Overview
Airtable is a cloud platform that blends the familiarity of a spreadsheet with the structure of a relational database, letting non-developers build shared apps, trackers and workflows without code. In June 2025 the company, led by co-founder and chief executive Howie Liu, described a refounding as an AI-native app platform built around Omni—a conversational assistant that scaffolds a working base and interface from a plain-language description—and Field Agents, model-agnostic agents that run research, enrichment and routing tasks inside an app. AI capability and credits are now bundled across every plan, including the free tier.
The platform's core remains the base: tables of records with rich field types, views (grid, kanban, calendar, gallery, Gantt), automations and interfaces that turn data into shareable applications. Airtable is widely used by marketing, operations, product and content teams that need a structured shared system faster than IT can deliver one. Pricing is per editor across Free, Team, Business and Enterprise Scale tiers, and that seat model—not the sticker price—is the factor that most often determines whether Airtable stays affordable as adoption spreads.
Key Features
- Relational bases with rich field types (links, lookups, rollups, attachments)
- Multiple synchronised views: grid, kanban, calendar, gallery, timeline/Gantt
- Interface Designer for building app-like front ends on top of data
- Automations with triggers, actions and scripting
- Omni conversational assistant that scaffolds bases and interfaces
- Field Agents for in-app research, enrichment and routing
- Premium data sync and two-way integrations across sources
- REST API, webhooks and a scripting/extensions framework
- Per-base record and storage limits scaling by plan
- Enterprise Scale governance: SCIM, advanced security, sandboxing, HyperDB
- Read-only viewers free on all plans
- Native ChatGPT/OpenAI connection for conversational data access
Pricing
| Plan | Billing | Typical Cost |
|---|---|---|
| Free | Up to 5 editors | $0 (1,000 records/base) |
| Team | Per editor / month (annual) | $20/user/mo (50,000 records/base) |
| Business | Per editor / month (annual) | $45/user/mo (125,000 records/base) |
| Enterprise Scale | Custom | Quote required |
Pricing verified June 2026. Read-only viewers are free on all plans; per-editor billing is the main cost driver because anyone who edits a record counts as a paid seat. Portal add-ons start at roughly $120–$150/month for guest access. Enterprise pricing requires a quote.
Strengths
- Fast path from a shared spreadsheet to a structured, app-like system without code
- Strong relational field types and synchronised views in one product
- Omni and Field Agents bring app scaffolding and in-app AI to non-developers
- AI credits bundled on every plan, including Free, rather than gated as an add-on
- Free read-only viewers keep stakeholder distribution inexpensive
Limitations
- Per-editor seat pricing escalates quickly as editing access spreads across a team
- Per-base record caps (50,000 Team, 125,000 Business) constrain large datasets
- Not a substitute for a true relational database at high volume or concurrency
- Performance can degrade on very large or heavily automated bases
- Governance and admin, while improved by Enterprise Scale, trail dedicated enterprise platforms
Buyer Considerations
Airtable is most cost-effective when a small group edits and a larger group views, since viewers are free and editors are not. Teams should model seat growth before standardising, because per-editor billing—not the headline price—drives most cost surprises. For datasets that exceed per-base record caps, span millions of rows, or demand strict relational integrity and concurrency, a purpose-built database or a low-code platform with a dedicated backend is usually the better foundation, with Airtable reserved for the collaborative front end.
User Sentiment
Airtable holds a 4.5 aggregate across public review platforms. Users repeatedly praise how quickly a non-technical team can turn a spreadsheet into a structured, multi-view system, the flexibility of relational fields, and the breadth of templates and integrations. Early reactions to the 2025 AI-native refounding and the Omni assistant are positive among teams that want app scaffolding without code, though some long-time users are still assessing how the agent features fit existing workflows. The most consistent criticism is cost: per-editor pricing is widely reported as the point where Airtable becomes expensive as adoption grows. Reviewers also cite per-base record limits and performance on very large bases. Satisfaction is highest among marketing, operations and product teams and lower where the use case really needs a full database.

------------------------------------------------------------------------

## Tasks and exercises
(1) In the Airtable profile, what does the Business plan cost per user each month?
(2) Repeat the Airtable profile from "User Sentiment" up to and including "a full database.".

------------------------------------------------------------------------

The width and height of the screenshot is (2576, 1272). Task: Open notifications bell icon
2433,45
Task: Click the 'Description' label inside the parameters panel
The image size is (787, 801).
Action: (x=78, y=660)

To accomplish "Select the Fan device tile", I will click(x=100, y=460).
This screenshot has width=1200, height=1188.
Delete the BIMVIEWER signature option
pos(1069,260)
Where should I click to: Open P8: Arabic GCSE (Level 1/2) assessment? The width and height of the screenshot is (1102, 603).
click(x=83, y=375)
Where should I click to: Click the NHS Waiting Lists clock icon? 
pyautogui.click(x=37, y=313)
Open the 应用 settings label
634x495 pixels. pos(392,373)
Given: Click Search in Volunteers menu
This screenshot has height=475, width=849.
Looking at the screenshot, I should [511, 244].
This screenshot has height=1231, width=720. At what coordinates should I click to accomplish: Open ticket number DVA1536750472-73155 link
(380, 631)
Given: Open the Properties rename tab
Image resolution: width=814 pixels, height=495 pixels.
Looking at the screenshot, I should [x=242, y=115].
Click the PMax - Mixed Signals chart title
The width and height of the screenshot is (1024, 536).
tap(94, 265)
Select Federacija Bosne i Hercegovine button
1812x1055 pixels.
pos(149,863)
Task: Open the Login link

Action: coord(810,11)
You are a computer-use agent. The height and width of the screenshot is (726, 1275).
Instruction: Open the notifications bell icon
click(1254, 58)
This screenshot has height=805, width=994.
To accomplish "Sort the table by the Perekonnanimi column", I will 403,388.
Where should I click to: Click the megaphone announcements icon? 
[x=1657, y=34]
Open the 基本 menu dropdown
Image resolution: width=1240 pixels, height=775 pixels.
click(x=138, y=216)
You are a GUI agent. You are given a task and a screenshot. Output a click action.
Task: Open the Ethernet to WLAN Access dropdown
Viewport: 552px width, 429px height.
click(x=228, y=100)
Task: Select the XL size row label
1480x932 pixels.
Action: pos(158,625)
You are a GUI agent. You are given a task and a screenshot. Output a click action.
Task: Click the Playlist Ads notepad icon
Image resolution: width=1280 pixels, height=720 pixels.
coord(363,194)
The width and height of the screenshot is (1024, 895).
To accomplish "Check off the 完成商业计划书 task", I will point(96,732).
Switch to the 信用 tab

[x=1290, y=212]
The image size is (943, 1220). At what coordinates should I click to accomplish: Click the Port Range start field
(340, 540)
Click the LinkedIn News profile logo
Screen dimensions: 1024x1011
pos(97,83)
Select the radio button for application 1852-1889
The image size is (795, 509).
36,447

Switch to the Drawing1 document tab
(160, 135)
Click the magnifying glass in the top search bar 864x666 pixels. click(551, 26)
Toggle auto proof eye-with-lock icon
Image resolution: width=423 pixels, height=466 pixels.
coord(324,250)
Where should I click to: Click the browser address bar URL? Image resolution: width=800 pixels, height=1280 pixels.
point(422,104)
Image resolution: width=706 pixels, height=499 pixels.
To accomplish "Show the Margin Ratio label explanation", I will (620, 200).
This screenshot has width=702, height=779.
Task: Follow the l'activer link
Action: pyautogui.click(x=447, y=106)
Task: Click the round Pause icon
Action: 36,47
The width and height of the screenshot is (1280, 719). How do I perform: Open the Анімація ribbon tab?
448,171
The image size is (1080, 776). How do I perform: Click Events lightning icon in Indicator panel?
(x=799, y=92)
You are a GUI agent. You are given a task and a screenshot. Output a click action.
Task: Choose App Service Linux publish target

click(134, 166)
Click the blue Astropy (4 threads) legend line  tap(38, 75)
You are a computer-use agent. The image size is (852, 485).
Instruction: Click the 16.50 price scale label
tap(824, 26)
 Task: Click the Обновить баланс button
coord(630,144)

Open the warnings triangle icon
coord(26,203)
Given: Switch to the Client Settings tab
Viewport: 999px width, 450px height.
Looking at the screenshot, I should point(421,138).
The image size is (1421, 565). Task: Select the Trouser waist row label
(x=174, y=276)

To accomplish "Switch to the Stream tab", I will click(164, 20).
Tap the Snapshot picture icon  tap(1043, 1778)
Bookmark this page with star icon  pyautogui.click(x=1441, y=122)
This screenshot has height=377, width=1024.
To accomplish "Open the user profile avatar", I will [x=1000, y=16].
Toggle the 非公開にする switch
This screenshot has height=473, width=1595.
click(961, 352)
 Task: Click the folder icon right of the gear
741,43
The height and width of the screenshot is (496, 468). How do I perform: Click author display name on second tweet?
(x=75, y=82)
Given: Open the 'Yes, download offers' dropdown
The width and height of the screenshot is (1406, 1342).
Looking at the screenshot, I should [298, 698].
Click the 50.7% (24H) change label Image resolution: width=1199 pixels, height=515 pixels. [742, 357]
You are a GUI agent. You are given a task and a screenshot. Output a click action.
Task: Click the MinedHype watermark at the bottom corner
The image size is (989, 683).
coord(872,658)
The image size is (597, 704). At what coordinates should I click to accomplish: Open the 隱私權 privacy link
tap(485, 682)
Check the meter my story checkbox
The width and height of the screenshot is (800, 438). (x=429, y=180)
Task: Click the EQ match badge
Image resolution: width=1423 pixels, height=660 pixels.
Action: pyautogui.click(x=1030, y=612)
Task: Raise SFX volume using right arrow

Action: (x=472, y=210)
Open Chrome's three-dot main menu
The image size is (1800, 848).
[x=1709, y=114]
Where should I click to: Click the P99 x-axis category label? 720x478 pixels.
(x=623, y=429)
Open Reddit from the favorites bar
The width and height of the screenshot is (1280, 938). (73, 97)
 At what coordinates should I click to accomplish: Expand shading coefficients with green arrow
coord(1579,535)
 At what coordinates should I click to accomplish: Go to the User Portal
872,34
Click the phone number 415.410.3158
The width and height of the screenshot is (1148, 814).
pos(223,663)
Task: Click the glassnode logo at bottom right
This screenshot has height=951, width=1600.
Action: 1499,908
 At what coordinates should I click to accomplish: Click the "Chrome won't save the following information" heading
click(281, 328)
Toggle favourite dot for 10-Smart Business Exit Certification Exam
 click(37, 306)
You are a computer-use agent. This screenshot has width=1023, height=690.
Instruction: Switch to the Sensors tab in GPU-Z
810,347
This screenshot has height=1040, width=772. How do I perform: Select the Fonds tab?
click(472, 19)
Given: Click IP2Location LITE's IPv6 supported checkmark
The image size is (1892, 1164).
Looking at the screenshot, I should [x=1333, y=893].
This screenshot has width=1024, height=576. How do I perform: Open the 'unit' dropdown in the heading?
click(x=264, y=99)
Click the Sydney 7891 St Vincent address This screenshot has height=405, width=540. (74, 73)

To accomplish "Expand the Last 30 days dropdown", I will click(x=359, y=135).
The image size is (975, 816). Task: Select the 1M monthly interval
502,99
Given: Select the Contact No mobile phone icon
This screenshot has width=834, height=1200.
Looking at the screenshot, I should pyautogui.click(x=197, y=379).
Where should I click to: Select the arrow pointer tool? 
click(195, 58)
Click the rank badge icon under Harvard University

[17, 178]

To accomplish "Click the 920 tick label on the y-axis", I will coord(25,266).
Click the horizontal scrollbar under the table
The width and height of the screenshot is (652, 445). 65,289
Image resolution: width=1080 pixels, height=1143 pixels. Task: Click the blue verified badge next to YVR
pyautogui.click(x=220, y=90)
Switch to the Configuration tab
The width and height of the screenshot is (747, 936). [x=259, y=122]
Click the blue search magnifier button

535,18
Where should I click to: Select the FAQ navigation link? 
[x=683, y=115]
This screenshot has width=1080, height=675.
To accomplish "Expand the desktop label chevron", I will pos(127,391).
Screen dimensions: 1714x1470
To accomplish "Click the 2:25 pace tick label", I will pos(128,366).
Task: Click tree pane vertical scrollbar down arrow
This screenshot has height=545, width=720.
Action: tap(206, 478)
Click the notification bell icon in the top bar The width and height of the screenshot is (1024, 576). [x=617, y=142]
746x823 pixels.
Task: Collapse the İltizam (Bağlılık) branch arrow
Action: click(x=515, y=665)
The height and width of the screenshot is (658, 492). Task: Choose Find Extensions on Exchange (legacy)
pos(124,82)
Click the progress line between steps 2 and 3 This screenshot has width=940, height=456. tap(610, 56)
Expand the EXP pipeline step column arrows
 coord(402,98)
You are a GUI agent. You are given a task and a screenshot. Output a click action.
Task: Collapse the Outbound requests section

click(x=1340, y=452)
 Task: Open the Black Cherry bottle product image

------------------------------------------------------------------------

## Written answers
(1) $45 per user per month, billed annually.

(2)
User Sentiment
Airtable holds a 4.5 aggregate across public review platforms. Users repeatedly praise how quickly a non-technical team can turn a spreadsheet into a structured, multi-view system, the flexibility of relational fields, and the breadth of templates and integrations. Early reactions to the 2025 AI-native refounding and the Omni assistant are positive among teams that want app scaffolding without code, though some long-time users are still assessing how the agent features fit existing workflows. The most consistent criticism is cost: per-editor pricing is widely reported as the point where Airtable becomes expensive as adoption grows. Reviewers also cite per-base record limits and performance on very large bases. Satisfaction is highest among marketing, operations and product teams and lower where the use case really needs a full database.